WHAT YOU NEED TO DO: Sort through the listing below and keep each line with the word "under". Copy those.
# # #
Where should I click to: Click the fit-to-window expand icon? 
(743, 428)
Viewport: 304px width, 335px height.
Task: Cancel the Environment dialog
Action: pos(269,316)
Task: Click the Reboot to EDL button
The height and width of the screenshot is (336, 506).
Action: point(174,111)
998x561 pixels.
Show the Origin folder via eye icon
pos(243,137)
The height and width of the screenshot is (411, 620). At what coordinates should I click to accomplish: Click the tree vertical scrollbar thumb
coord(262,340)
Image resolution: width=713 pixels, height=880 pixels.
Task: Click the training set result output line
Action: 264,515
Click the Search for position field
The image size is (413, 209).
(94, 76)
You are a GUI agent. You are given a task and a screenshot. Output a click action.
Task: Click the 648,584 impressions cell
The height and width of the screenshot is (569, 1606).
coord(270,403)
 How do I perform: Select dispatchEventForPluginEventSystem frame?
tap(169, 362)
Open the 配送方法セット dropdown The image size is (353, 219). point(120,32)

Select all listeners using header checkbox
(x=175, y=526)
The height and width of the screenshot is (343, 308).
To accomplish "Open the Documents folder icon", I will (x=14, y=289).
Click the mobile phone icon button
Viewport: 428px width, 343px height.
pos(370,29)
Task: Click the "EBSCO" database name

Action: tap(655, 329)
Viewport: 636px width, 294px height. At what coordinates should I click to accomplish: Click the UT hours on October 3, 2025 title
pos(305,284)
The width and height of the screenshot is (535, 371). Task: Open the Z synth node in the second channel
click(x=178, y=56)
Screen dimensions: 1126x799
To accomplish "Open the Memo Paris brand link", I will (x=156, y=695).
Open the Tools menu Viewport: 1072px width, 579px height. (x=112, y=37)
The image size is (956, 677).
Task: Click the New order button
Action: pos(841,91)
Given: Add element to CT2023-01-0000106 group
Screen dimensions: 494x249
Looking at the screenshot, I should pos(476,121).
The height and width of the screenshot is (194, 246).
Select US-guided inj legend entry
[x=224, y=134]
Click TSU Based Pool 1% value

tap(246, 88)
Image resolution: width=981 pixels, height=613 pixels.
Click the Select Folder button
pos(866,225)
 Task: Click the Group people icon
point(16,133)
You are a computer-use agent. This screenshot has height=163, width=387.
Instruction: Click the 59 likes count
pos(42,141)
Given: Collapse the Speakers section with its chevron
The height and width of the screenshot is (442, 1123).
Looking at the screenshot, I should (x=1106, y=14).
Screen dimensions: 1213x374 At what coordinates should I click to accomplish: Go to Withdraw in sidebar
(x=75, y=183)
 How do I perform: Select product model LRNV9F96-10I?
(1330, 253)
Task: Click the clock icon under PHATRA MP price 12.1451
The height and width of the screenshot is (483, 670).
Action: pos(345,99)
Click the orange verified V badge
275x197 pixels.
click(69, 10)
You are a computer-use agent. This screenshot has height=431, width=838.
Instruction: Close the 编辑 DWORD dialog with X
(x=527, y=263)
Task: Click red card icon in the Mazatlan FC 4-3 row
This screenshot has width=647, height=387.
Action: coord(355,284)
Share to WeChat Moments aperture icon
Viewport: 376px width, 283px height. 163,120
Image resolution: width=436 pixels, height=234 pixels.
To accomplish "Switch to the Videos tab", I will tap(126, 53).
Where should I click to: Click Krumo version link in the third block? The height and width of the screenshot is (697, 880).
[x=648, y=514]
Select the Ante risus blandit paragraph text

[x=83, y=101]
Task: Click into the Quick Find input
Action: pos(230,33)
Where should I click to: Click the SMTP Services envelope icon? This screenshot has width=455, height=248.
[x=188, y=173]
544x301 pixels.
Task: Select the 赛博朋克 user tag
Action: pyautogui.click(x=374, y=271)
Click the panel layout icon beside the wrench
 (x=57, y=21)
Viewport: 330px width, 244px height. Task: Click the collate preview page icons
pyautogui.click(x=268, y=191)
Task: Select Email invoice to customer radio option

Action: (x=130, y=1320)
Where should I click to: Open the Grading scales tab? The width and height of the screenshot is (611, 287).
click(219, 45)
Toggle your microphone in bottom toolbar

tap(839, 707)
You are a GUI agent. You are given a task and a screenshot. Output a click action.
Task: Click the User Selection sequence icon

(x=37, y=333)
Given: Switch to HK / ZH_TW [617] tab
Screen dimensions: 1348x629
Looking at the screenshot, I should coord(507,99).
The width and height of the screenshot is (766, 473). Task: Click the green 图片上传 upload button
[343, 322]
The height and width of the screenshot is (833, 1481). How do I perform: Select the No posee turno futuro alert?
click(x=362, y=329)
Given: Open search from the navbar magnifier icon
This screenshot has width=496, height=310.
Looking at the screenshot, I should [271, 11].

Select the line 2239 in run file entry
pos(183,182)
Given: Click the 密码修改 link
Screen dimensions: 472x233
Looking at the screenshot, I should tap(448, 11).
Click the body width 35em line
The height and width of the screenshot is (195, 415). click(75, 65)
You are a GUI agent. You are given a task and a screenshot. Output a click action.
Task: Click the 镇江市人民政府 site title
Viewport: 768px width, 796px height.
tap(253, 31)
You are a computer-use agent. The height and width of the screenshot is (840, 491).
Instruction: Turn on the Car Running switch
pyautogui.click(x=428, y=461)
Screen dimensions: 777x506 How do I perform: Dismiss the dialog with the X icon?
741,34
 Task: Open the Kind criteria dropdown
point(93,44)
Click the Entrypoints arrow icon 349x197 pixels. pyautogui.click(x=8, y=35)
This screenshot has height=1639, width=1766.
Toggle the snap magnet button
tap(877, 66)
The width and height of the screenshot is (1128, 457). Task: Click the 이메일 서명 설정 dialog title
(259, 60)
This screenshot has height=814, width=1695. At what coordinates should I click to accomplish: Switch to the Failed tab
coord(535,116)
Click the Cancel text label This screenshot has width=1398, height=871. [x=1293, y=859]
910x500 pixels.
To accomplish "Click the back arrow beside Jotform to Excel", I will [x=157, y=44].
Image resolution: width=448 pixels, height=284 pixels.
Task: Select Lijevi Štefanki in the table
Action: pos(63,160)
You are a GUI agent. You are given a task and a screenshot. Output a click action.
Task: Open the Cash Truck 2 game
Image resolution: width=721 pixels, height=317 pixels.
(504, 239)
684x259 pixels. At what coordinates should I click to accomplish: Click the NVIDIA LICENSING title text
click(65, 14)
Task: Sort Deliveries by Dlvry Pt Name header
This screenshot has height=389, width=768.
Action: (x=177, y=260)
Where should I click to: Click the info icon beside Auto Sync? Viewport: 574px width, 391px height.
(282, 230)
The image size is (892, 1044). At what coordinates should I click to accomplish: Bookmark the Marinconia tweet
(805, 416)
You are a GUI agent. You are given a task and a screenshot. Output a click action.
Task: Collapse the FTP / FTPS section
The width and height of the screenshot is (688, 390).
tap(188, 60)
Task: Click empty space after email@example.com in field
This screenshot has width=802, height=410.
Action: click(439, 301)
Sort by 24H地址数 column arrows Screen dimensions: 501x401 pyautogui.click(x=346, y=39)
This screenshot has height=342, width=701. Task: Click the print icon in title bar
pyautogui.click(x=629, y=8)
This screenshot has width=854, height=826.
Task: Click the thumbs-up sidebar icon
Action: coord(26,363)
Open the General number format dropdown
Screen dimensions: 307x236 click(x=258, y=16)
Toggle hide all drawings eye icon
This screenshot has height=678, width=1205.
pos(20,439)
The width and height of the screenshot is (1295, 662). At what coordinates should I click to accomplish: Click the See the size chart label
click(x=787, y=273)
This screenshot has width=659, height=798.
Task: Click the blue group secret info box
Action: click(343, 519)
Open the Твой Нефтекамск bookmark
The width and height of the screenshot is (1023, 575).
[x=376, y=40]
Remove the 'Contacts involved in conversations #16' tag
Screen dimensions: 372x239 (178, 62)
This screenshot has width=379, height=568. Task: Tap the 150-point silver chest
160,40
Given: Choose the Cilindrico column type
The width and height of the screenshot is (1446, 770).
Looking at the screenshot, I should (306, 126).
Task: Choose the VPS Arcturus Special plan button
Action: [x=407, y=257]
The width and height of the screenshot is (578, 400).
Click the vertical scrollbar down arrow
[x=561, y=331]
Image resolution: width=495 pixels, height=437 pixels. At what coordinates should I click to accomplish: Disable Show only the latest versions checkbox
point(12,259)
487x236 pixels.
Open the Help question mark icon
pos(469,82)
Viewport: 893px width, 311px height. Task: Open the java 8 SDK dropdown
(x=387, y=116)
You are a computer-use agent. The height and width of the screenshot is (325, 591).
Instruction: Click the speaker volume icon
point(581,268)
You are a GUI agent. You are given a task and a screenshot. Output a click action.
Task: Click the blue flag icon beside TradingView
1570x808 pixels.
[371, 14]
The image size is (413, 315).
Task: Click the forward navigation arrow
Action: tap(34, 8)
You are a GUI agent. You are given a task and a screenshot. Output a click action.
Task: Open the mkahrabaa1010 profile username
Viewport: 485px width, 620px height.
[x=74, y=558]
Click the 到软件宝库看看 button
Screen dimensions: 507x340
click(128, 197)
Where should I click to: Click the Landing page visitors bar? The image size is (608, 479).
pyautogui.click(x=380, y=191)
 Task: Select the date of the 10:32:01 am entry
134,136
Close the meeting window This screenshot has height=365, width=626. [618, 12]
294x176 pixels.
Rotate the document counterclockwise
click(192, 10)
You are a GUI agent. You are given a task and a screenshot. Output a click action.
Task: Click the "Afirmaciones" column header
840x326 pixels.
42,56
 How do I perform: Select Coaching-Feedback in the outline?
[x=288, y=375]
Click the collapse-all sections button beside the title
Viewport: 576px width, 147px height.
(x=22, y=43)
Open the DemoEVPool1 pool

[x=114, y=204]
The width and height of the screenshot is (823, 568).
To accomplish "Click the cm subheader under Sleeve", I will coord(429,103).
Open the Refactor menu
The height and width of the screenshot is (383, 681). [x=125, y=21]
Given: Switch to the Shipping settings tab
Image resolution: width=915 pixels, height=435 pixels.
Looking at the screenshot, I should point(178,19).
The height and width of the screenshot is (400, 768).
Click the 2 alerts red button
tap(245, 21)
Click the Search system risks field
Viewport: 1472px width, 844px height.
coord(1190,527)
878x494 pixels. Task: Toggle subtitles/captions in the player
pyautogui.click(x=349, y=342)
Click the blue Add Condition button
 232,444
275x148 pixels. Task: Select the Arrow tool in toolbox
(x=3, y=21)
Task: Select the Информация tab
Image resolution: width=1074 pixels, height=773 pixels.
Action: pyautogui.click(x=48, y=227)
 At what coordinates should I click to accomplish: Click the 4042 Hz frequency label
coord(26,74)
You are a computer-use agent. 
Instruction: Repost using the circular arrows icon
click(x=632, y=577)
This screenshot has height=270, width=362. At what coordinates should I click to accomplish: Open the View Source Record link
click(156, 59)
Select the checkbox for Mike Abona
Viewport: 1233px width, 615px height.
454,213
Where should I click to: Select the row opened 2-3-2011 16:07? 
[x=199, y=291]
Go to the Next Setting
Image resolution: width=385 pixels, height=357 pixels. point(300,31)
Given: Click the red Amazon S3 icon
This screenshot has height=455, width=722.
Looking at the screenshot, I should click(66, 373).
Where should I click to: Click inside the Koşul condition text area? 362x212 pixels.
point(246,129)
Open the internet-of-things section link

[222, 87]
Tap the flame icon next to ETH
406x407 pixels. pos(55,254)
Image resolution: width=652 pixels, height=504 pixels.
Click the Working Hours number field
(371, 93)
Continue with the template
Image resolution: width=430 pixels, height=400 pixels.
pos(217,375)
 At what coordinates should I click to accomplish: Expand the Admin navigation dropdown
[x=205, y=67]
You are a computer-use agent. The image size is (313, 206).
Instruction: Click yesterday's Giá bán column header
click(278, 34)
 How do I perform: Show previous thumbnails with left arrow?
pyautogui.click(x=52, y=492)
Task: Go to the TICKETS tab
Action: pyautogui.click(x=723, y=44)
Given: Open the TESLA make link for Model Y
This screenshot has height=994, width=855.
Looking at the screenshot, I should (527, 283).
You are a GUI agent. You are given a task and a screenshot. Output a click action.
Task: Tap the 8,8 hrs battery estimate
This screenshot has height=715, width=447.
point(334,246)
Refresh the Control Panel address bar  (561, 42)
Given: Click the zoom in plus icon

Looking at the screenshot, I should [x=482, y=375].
# # #
SOLUTION:
Task: Click the clock icon under PHATRA MP price 12.1451
To accomplish "Click the cm subheader under Sleeve", I will coord(429,103).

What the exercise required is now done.